New leader takes reins of Indigenous health group in Yellowknife
Arctic Indigenous Wellness Foundation aims to start construction of its stand-alone wellness centre in 2020
A new director has taken the reins of the organization leading the charge on traditional healing services in Yellowknife, as work continues toward building a stand-alone Indigenous wellness centre in 2020.
Wilbert Cook, executive director of the Arctic Indigenous Wellness Foundation, had been on the job for less than two weeks when he spoke with CBC News at the foundation's Healing Camp last Friday.
"At times it feels heavy with responsibility," said Cook about his new job. "So I come out here to the camp to get grounded and do some debriefing. But it is with a lot of humility and respect that I take on this position."
"I want to continue the legacy that was started," said Cook. "And one of the big things was to start work on a timeline and a work plan for a wellness facility for the people."
Cook and others with the organization said construction on the facility should begin in 2020.
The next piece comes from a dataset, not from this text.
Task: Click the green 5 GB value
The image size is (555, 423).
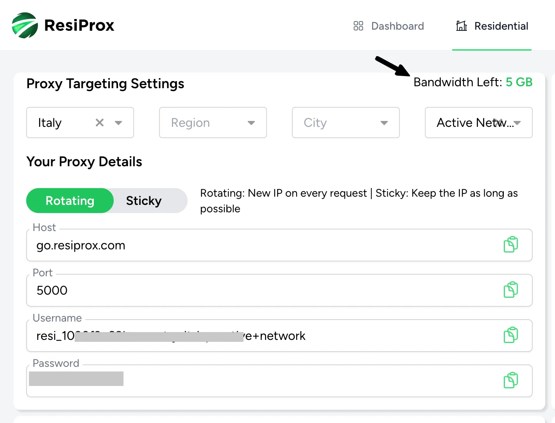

To make that happen, major work remains to be done, including securing funding partners and finalizing an arrangement for a lot near the hospital from the territorial government.
"I can confirm that we have had preliminary discussions with the Arctic Indigenous Wellness Foundation (AIWF) to explore options for incorporating an Indigenous Wellness Centre in the suite of integrated services on the Stanton health campus," Department of Health spokesperson Damien Healy stated in an email.
He said it was too early in the process to say what type of lease agreement or memorandum of understanding could be reached for the lot or when.
Stand-alone Indigenous Wellness Centre
The Arctic Indigenous Wellness Foundation was formed in 2017 by founders Be'sha Blondin, Rassi Nashalik and naturopath Nicole Redvers to create a Northern Indigenous wellness centre in Yellowknife, after plans to build one with the new Stanton Territorial Hospital stalled.
"We don't have anything in the North that specifically addresses the health needs, the health and wellbeing of Indigenous people in the North," said Donald Prince, the foundation's outgoing executive director. "The wellness centre was planned or talked about to meet those needs."
The wellness centre would be a stand-alone building that would offer alternative therapies, like access to Northern Indigenous healers and ceremony, and promote medical and emotional healing, either as a compliment or alternative to western healing, said Prince.
Prince recently moved away from Yellowknife. He said he plans to stay involved with the foundation for a few months to aid with the transition.
Francois Paulette is a member of the foundation's Elders' Circle. He was also the chair of Stanton Hospital's Elders Council before that group was dismissed by the territorial government.
"To this day, I am still unsure of why the GNWT disbanded the Elders Council," he said.
"The next step is to begin to, we've had two or three visioning workshops with architects from the University of Toronto who come up to help, to design a building," said Paulette. "To move ahead, to move ahead, we need the support of the government. The government has a resolution to support the creation of a wellness centre, they should put some energy into it, they should put money into it.
"We're talking about reconciliation, let's move ahead. Again, I want to say my message: Stanton Hospital, please reinstate the Elders Council. That's needed."
Indigenous wellness at the new Stanton Hospital
When the new $350-million Stanton Hospital opened last May, the government committed to including Indigenous wellness services. The hospital's program involved one full-time elder on staff, at least four Indigenous wellness workers, and traditional foods.
David Maguire, spokesperson for the territorial Health Authority, confirmed these promises are being followed up on.
There is a full-time Elder In Residence, along with one supervisor for the Indigenous Wellness Program, and four full-time Indigenous patient liaisons currently employed at the hospital.
Smudging is only allowed in the new hospitals 'sacred space' room with special ventilation. Maguire confirmed the room is being used, with plans to schedule a weekly smudging ceremony.
The traditional foods program was launched in August and one traditional meal is provided to patients per week by request, "with the goal to expand and improve this program based on feedback."
City eyes Healing Camp lot for new aquatic facility
The City of Yellowknife owns the lot where the on-the-land Healing Camp is located.
Senior Administrative Officer Sheila Bassi-Kellett confirmed that the lot is one of two being looked at for the City's proposed aquatic facility.
However, she stressed it is early days in that project, and that even if the lot was selected, she is confident there would be a way to accommodate both facilities.
The Arctic Indigenous Wellness Foundation and the City of Yellowknife have a Memorandum of Understanding for the foundation's use of the land for its healing camp. That memorandum expires this coming spring.
"There's an opportunity for renewal. We're interested in that conversation with them," said Bassi-Kellett.
William Greenland is a counsellor at the healing camp.
He says the camp has been busy ever since it opened, and hopes to see it expand in the future and include travelling to other communities, where services like what is provided at the camp are needed.
"I always say to people, 'When you come out to the camp, you're not going to be miraculously healed, but we'll help you on your healing journey," said Greenland.